Let $J$ be the integral

$$J=\oint_C f(z)\,dz$$

where $C$ is the contour comprised of the six line segments $(i)$ from $-R$ to $z_0-\varepsilon$, $(ii)$ from $z_0+\varepsilon$ to $R$, $(iii)$ from $R$ to $R+i2\pi$, $(iv)$ from $R+in\pi$ to $z_1+\varepsilon$, $(v)$ from $z_1-\varepsilon$ to $-R+i2\pi$, and $(vi)$ from $-R+i2\pi$ to $-R$ and the two semicircular arcs $(i)$ $z_0+\varepsilon e^{i\phi}$, from $\phi=\pi$ to $\phi=0$ and (ii) $z_1+\varepsilon e^{i\phi}$, from $\phi=2\pi$ to $\phi=\pi$.

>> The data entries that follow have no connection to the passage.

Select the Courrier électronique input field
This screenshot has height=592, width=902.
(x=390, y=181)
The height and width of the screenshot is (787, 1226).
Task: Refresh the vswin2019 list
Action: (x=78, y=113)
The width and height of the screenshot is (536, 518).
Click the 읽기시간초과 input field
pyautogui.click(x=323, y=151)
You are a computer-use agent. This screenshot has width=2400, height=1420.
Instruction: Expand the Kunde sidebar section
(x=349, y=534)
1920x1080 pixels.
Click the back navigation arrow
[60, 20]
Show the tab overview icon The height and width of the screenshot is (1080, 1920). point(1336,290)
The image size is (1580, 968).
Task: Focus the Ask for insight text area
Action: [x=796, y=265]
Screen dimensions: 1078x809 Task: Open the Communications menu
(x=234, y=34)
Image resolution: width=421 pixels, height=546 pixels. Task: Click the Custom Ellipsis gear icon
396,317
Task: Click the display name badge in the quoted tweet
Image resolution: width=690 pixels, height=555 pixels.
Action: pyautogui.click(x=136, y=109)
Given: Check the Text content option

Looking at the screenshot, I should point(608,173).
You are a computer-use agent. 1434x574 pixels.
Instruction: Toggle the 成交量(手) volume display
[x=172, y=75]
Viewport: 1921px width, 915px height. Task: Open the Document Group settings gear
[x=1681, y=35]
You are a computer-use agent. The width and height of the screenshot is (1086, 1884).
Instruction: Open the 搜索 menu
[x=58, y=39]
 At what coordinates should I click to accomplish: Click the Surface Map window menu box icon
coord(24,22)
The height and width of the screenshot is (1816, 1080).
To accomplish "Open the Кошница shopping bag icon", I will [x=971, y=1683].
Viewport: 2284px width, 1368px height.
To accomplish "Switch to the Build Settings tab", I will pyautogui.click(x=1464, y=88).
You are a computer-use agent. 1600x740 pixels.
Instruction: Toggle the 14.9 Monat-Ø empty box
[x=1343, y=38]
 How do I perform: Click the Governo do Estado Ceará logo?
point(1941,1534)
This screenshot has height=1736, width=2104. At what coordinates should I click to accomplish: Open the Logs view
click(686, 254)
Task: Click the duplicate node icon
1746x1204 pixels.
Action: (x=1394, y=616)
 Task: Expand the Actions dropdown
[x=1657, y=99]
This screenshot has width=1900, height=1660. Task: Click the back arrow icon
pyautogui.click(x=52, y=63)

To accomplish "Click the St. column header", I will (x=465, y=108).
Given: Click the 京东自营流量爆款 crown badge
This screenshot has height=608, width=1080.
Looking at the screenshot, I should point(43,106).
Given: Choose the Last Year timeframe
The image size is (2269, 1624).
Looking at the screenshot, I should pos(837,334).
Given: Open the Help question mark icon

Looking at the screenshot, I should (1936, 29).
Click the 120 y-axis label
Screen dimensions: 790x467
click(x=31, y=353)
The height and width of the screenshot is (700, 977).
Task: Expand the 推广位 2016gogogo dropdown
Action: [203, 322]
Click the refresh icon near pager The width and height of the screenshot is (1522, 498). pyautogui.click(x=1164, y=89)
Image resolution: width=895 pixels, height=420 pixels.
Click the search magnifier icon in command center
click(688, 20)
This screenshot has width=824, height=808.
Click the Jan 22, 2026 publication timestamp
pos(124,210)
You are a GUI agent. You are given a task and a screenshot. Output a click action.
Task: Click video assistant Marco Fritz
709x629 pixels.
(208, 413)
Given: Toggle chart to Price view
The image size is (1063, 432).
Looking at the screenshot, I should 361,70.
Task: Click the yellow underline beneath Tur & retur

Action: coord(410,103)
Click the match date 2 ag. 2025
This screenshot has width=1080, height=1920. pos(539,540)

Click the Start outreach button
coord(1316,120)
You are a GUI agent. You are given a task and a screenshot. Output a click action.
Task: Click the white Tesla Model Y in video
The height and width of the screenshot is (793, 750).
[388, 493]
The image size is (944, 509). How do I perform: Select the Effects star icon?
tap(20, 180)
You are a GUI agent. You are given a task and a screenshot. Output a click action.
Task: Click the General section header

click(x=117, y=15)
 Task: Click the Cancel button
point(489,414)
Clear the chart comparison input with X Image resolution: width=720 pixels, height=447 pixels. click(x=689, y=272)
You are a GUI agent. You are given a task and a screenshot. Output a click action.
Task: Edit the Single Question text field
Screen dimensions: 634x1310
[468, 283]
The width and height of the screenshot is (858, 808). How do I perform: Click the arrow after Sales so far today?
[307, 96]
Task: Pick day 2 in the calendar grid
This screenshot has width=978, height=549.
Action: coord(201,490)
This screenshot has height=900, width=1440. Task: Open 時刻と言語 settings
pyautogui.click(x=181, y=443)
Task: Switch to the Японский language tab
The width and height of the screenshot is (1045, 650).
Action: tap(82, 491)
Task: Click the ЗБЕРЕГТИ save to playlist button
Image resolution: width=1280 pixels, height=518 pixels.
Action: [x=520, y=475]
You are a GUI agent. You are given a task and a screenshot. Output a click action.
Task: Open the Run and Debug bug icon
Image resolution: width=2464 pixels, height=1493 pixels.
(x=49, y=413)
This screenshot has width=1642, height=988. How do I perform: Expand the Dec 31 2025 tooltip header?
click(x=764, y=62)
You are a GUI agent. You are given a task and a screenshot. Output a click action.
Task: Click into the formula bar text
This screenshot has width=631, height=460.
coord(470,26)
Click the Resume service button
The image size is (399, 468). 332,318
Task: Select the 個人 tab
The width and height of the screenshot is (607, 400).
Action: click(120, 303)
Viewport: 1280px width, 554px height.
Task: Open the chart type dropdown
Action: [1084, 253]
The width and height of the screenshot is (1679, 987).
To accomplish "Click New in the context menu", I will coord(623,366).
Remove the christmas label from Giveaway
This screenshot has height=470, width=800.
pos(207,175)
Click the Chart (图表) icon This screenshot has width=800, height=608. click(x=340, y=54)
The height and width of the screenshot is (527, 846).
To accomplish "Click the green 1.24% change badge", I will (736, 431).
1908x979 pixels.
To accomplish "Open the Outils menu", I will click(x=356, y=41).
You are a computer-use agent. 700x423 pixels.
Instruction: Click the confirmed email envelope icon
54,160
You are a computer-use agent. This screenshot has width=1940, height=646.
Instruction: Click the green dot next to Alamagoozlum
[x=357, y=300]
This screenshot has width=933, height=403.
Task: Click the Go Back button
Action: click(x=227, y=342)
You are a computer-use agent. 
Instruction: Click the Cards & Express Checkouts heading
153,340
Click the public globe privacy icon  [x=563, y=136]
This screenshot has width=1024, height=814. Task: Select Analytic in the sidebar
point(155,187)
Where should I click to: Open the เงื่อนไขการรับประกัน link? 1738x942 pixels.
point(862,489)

APPLYING THE RESIDUE THEOREM

The contour $C$ encloses only the simple pole at $z'_0=-x_0+i\pi$. Therefore, the reside theorem guarantees that for $R>|z_0'|$

$$\begin{align} \oint_C f(z)\,dz&=2\pi i \text{Res}\left(f(z), z=z'_0\right)\\\\ &=2\pi i \lim_{z\to z'_0}\left(\frac{z^2(z-z'_0)}{\sinh(z)-1}\right)\\\\ &=2\pi i \lim_{z\to z'_0}\frac{z^2}{\cosh(z)}\\\\ &=2\pi i \frac{(z'_0)^2}{\cosh(z'_0)}\\\\ &=2\pi i \frac{(x_0+i\pi)^2}{-\sqrt 2}\\\\ &=-\frac{i\pi}{\sqrt 2}(2(x_0+i\pi)^2)\tag3 \end{align}$$


EXPRESSING THE INTEGRAL OVER $C$

We also have as $R\to \infty$ and $\varepsilon \to 0^+$

$$\begin{align} \lim_{R\to\infty\\\varepsilon\to 0^+}\oint_C f(z)\,dz&= \text{PV}\left(\int_{-\infty}^{\infty}\frac{x^2}{\sinh(x)-1}\,dx\right)-\text{PV}\left(\int_{-\infty}^{\infty}\frac{(x+i2\pi)^2}{\sinh(x)-1}\,dx\right)\\\\ &-i\pi \frac{z_0^2}{\cosh(z_0)}-i\pi\frac{z_1^2}{\cosh(z_1)}\\\\ &=-i4\pi \text{PV}\left(\int_{-\infty}^{\infty}\frac{x}{\sinh(x)-1}\,dx\right)\\\\ &+4\pi^2\text{PV}\left(\int_{-\infty}^{\infty}\frac{1}{\sinh(x)-1}\,dx\right)\\\\ &-\frac{i\pi }{\sqrt 2}(z_0^2+(z_0+i2\pi)^2)\tag4 \end{align}$$


CONCLUSION

Equating $(3)$ and $(4)$ we find that

$$\bbox[5px,border:2px solid #C0A000]{\text{PV}\left(\int_{-\infty}^\infty \frac{x}{\sinh(x)-1}\,dx\right)=\frac{\pi^2}{2\sqrt 2}}$$


I think rewriting the problem with an appropriate substitution will turn it into a much more standard application of the residue theorem. Rewriting the integral using the definition of $\sinh(x)$, we have that $$\int_{-\infty}^{\infty} \frac{x}{\sinh(x) - 1}dx = \int_{-\infty}^{\infty} \frac{x}{\frac{1}{2}(e^x - e^{-x}) - 1}dx.$$ Making the substitution $u = e^x$, we then have the relationships $\ln(u) = x$ and $du = e^xdx = u dx$. Our domain's bounds also change under this substitution, so our integral becomes $$\int_{-\infty}^{\infty} \frac{x}{\frac{1}{2}(e^x - e^{-x}) - 1}dx = \int_0^{\infty} \frac{\ln(u)}{\frac{1}{2}(u-u^{-1})-1}\frac{du}{u} = \int_0^{\infty} \frac{\ln(u)}{\frac{1}{2}(u^2-1)-u}du.$$ From here, you can extend to $\mathbb{C}$ and pick the appropriate branch of the logarithm to proceed. EDIT: I actually tried to write the integral out but all my attempts and online integral calculators couldn't solve it. Looking at its graph, I'm now mildly convinced it might actually diverges, but I'd love to see if anyone can take this further or prove that rigorously.